Oftentimes, a woman has very little support after a baby is born. This can make the postpartum period a challenging time.
I’ll use the birth of my third child as an example. I had a rough few last months of my pregnancy and then a traumatic birthing experience. It was also my third kid in three years and I was emotionally and physically exhausted. I was released from the hospital 24 hours later. From there, I was taken to my parents house and cared for the next 4 days, but I got little rest as I was adjusting to this new life. On day 6, I was left alone with my two children all day and had to pack everything to go home. We got home that night, exhausted. Now I was home all day with the girls (18 month and 3) for 12 hours.
Thank God my parents sent me home with some leftovers. I don’t know what I would have done otherwise. That was my next three days. Then was Sunday, with church, eating out and shopping. Monday brought another full day of shopping. Then back to being home by myself for 12 hours a day, except my oldest daughter was now really sick. I then watched my husband get sick and then my other daughter. My husband still worked his 12 hour days, but I was left nursing all the sick ones in the house. I was only 2 weeks postpartum when everyone was sick. Going into the third week, I got sick. Let’s just say that things got really tough then. Now the postpartum period is usually considered to be six weeks. I was still supposed to resting and not doing much of anything but taking care of baby. I never really even had that kind of resting with my third child at all.

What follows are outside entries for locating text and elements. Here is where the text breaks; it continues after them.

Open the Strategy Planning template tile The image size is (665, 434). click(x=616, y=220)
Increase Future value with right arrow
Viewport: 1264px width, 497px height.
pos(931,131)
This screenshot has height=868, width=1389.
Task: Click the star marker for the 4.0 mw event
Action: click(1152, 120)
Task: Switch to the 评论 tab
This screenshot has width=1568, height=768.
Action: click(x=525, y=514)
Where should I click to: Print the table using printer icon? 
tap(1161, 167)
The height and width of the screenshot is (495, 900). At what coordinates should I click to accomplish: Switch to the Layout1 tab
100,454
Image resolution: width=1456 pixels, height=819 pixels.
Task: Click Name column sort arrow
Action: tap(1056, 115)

Along the way, I picked up some valuable tips to surviving a rough postpartum period. I’m sharing them with you, in case you ever have to face a situation like that one.
1. Free Food
If you can get any kind of help at all, having meals delivered is the most helpful thing, especially if the mom has more than one kid. I didn’t have to think about feeding my family. It was already done for me. If there is no help to be had, using a mail subscription meal service, like Blue Apron, can really help as well. You don’t have to worry about thinking up meals and shopping. All that is done for you and the recipe and ingredients are delivered to your door.
When you can’t stay in bed for hours on end, rest when you can. And yes, that means ignoring the dirty floors, the piles of dirty clothes and dishes, and the toys scattered everywhere. While it’s not the most fun to sit in a messy house, rest is vital to your recovery!
3. One Chore a Day
On the other hand, yes, the chores need to be done. If you can’t get any help with these, then choose one chore a day to do. No, the house won’t be spotless, but what is necessary to live is getting done. I had a rotating schedule between dishes, laundry and some basic cleaning (kitchen, floors, and bathroom.) It wasn’t until much later, that I was able to clean in any depth.
4. Keep Distractions on Hand
When you have other children in the house, especially younger children, having distractions will help retain your sanity and help you reset. In our house, we don’t have cable and rarely watch movies. However, an exception was made for this time. Their grandma bought them Frozen and my girls watched this daily until we all had the movie memorized. But it gave me a two hour gap to rest and kept the little ones resting when they were sick.
5. Have Adult Visitors
If you spend your days alone and/or with kids all day, you need a break! Whether it is finding a babysitter for the older children and going out with a friend (with baby of course!) or just having someone drop in for a chat, being with another adult can really be a breathe of fresh air.
6. Ask for Help
Now granted, this one I’m still working on, but asking for help is important. I even asked my sick husband who worked 12 hour days to occasionally put a child to bed or take out the trash. It can be hard to ask for any kind of help, but there is no shame in needing help in this vulnerable and overwhelming time of your life.
I know that a rough pregnancy, birth and low/no support during postpartum can be a really rough time. I pray that you don’t have to go through that. However, if you are ever in that unfortunate situation, I hope these tips help you survive. I know they helped me survive and I also know that I will be much more insistent on help with the next child and will be asking people ahead of time for the specific help I need.
Have you ever had to survive a rough postpartum period?